Secondary Containment, Housekeeping & Due Diligence
What is “Secondary Containment”?
Secondary Containment is defined in the US Environmental Protection Agency regulations 40 CFR 264.175 as a device or area that prevents hazardous wastes from migrating from their primary storage area. Further, the volume of the secondary containment must be equal to the volume of the largest container being stored, or 10 % of the aggregate volume of containers, whichever is greater. That being said, for all practical purposes a secondary containment product is a “bigger container into which, or onto which, are placed smaller containers” for the purposes of avoiding a nasty cleanup bill if the material were to spill.
Because this regulation that drives secondary containment was written in the mid 1980’s, its language clearly focuses on waste stream materials, or “end of pipe” liquids. Today, the pipe has been followed by through the process to the beginning and, generally speaking, most users of hazardous materials with any regulatory visibility require that these materials be held in secondary containment.

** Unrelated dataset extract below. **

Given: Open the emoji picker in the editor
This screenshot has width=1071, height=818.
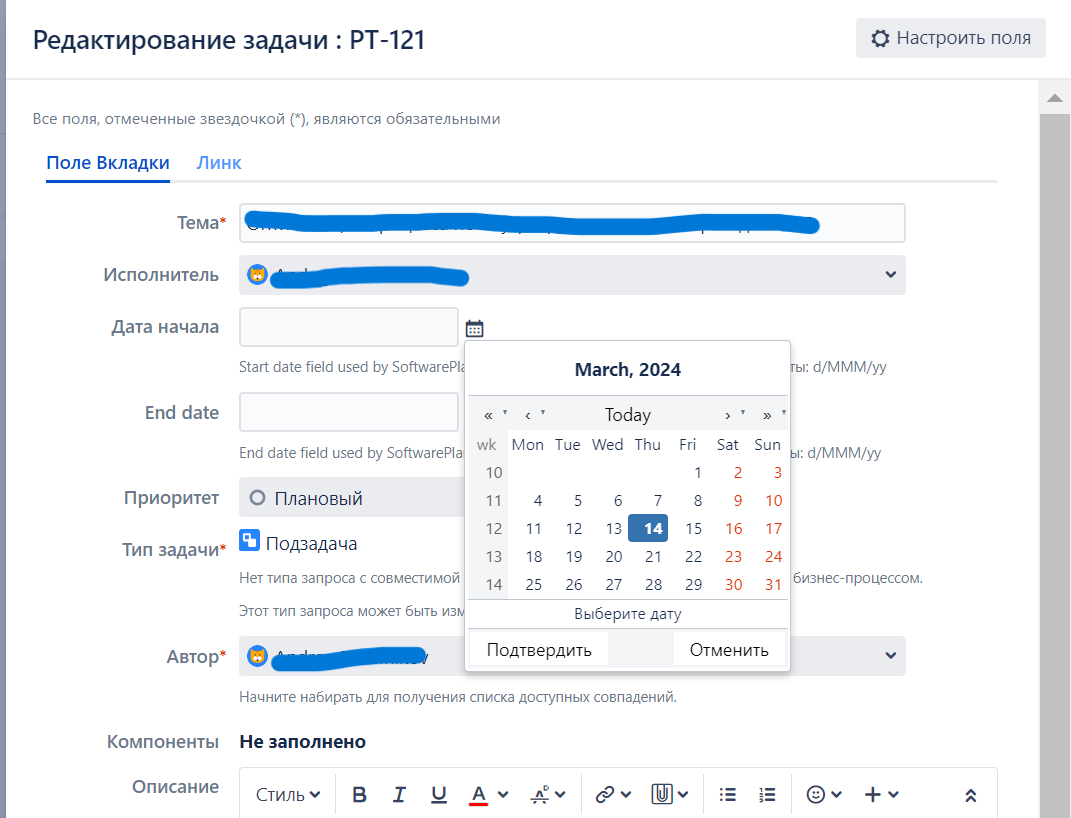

So what does “regulatory visibility” mean & why would someone need Secondary Containment?
Regulatory visibility means that an organization is a known producer of hazardous wastes, user of hazardous materials, has had a cleanup in the past, or has been cited for failure to comply with regulations. Regulatory compliance is a part of the culture of these organizations now, and that’s a good reason to use secondary containment. Spills have to be reported.
Another reason is risk avoidance. The average cost of a spill of hazardous materials is about $25,000. For every spill you prevent, an equal amount is saved. One can prevent dozens and dozens of spills with $25,000 worth of spill containment and spill prevention equipment. Other ways to describe this phenomenon are: risk reduction, cost avoidance, profit protection.
We don’t use hazardous materials so we don’t need secondary containment, right?
Wrong. Just because there are no listed hazardous materials in your plant or process, or no hazardous wastes being generated in your plant, does not mean that secondary containment is not needed. But what you may need isn’t technically secondary containment, but something like it.
That’s where “Housekeeping” comes in. Many liquids used in industrial or work settings today are not “hazardous”. The EPA did a good job of educating business on how to limit their exposure by limiting, or even eliminating, hazardous materials from the workplace. And just who is going to claim that liquid soap, for instance, is hazardous? What we have to be concerned with now is the nature of the hazard, like slip-and-fall injuries.
Slip-and-fall is the #1 lost time injury in the US. The average slip-and-fall injury costs the employer about $25,000 per incident. Liquid soap isn’t a listed hazardous material, but it certainly is hazardous if it is lying on the floor: that’s an accident waiting to happen. And the economics work out about the same as if the material was a real hazardous material. Injuries have to be reported.
Know what is the user really trying to accomplish..
Housekeeping products work pretty much the same as a Secondary Containment product, but may not have the same features, the same liquid volume capacity or the same price point. Identifying the real need is doing Due Diligence.